Muitos deles, seguindo Tomás de Aquino,17 tentam, de forma perspicaz, fazer uma
diferença, que logicamente não existe, entre “venerar” e “adorar” ou entre
“latria” e “dulia”, enquanto outros afirmam que somente “no catolicismo popular”
as pessoas confundem esses termos.
Renovação carismática versus
catolicismo tradicional
Façamos uma breve reflexão sobre as
afirmações feitas até aqui, tanto por parte da renovação carismática como também
por parte do catolicismo tradicional, no que concerne ao destaque dado à
“devoção” a Maria e seu papel de “intercessora” e até mesmo como aquela que
“revela” a pessoa de Cristo.
No mínimo, essas afirmações são
problemáticas, pois contrariam o ensino das Sagradas Escrituras. Primeiramente,
a Bíblia diz: “Ao Senhor teu Deus adorarás, e só a ele servirás” (Mt 4.10). Em
segundo lugar, a Escritura afirma que só existe um mediador entre Deus e os
homens, que é Jesus Cristo: “Porquanto há um só Deus e um só Mediador entre Deus
e os homens, Cristo Jesus, homem” (1Tm 2.5). Em terceiro, a Bíblia diz que o
agente da revelação divina é o Espírito Santo. É Ele quem nos revela a pessoa de
Jesus: “Mas, quando vier aquele, o Espírito de verdade, Ele vos guiará em toda a
verdade; porque não falará de si mesmo, mas dirá tudo o que tiver ouvido, e vos
anunciará o que há de vir” (Jo 16.13).
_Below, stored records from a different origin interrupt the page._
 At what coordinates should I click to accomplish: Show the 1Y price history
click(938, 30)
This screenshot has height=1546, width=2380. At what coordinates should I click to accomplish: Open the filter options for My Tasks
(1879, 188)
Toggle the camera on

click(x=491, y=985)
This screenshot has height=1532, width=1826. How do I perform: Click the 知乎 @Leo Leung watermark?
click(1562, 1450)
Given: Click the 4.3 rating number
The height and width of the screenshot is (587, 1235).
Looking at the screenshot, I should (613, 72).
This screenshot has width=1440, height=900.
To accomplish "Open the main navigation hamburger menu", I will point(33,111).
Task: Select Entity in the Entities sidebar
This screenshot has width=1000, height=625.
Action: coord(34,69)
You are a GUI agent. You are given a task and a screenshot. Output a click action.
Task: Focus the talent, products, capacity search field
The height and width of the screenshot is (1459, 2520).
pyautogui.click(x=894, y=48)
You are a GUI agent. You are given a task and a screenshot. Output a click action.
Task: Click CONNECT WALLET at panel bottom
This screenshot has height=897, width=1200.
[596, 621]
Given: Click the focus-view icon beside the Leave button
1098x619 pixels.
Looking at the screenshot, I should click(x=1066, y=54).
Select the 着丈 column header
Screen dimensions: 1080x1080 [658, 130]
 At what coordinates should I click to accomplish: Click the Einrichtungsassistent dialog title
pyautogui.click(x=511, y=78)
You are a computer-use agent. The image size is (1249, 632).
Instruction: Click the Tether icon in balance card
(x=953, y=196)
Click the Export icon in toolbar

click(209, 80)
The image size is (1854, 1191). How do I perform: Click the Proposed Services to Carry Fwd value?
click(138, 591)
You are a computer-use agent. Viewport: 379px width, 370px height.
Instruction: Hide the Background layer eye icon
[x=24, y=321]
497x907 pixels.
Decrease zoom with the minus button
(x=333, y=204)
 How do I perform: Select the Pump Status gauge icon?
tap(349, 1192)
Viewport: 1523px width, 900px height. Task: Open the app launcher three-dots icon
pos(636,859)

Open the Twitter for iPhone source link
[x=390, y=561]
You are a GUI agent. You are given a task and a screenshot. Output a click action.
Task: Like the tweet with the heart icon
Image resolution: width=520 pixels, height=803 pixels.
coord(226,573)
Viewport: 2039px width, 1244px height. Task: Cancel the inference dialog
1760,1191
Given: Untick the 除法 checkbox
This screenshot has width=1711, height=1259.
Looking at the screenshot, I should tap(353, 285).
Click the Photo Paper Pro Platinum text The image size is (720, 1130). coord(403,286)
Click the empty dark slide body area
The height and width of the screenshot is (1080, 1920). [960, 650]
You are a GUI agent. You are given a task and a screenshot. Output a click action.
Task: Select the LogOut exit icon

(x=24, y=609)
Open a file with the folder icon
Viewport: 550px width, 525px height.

Em quarto e último lugar, a Escritura é
taxativa em afirmar: “...e a nossa comunhão é com o Pai, e com seu Filho Jesus
Cristo” (1Jo 1.3).
Todos esses problemas teológicos insuperáveis dentro
da atual renovação carismática, com uma teologia medieval enxertada em seu seio
e que a leva a se autocontradizer, nos mostram que essa crise pela qual passa a
atual renovação católica é estrutural. Em palavras mais simples, o problema é
mais sério do que comumente se tem pensado, uma vez que se encontra nos
alicerces sobre os quais a renovação foi edificada.